## Task directions
Please work out how many lines in the entries below include the string "checkbox", and reply with the number alone.
== Data section
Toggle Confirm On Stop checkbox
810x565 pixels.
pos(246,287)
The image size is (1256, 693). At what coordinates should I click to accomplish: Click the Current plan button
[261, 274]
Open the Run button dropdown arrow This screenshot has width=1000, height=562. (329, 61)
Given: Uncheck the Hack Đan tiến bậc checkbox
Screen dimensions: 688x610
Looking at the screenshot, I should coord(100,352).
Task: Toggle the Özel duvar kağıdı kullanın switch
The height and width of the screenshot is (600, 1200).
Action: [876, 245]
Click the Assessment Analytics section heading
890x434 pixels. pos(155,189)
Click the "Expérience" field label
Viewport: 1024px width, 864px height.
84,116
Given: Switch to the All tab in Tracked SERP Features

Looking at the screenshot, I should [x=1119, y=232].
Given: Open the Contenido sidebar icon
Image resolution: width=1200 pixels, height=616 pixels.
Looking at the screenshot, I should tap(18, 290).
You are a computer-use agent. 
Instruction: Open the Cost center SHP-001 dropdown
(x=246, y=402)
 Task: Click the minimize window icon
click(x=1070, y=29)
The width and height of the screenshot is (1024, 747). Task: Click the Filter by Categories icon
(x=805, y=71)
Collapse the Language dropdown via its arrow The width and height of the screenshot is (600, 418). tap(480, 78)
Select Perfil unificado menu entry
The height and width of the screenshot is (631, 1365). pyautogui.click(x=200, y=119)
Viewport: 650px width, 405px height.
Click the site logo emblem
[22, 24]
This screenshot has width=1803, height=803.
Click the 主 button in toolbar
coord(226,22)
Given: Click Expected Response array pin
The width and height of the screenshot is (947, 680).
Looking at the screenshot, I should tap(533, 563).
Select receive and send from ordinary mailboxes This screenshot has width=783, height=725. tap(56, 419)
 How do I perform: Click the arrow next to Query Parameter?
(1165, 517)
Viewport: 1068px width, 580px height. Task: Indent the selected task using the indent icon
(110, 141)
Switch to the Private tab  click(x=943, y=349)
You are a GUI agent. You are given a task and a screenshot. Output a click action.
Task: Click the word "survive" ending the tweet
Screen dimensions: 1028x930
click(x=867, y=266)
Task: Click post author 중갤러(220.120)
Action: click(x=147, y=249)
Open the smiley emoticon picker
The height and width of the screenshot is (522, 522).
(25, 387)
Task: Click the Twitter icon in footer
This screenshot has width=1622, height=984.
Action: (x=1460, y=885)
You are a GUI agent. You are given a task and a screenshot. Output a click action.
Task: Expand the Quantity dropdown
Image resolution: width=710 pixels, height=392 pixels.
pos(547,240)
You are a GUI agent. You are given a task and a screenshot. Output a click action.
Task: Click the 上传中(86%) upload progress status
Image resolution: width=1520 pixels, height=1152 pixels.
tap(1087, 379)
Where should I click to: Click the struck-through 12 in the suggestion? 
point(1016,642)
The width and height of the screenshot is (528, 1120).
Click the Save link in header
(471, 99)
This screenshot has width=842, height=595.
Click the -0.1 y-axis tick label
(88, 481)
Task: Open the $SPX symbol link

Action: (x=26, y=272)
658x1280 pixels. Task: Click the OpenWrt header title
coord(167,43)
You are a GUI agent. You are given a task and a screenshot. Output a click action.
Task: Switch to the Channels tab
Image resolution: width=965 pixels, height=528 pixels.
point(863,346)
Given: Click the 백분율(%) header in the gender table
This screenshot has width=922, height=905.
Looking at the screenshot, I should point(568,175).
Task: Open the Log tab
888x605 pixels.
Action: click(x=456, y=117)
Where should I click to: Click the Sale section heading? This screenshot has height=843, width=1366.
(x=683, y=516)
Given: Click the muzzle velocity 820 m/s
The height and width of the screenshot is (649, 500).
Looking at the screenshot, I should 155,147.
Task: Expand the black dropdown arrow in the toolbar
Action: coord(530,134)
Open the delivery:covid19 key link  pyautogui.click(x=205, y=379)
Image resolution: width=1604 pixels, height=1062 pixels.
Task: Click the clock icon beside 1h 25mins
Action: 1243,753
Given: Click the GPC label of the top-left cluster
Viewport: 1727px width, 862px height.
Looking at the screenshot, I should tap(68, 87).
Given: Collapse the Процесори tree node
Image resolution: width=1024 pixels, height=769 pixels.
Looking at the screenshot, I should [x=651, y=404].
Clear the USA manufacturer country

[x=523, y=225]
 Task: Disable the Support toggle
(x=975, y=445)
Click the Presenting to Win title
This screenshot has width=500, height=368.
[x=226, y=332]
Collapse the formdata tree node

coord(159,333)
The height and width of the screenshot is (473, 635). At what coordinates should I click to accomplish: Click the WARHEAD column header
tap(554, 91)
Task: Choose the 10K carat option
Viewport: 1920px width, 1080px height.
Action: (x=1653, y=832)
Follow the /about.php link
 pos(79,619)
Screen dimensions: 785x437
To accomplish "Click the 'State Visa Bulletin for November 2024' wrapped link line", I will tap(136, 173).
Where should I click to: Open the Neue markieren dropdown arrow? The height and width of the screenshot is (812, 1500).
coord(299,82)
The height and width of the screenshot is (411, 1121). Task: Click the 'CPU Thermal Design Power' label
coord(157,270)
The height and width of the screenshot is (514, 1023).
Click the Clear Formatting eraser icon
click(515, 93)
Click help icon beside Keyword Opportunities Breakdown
====
## Output below
2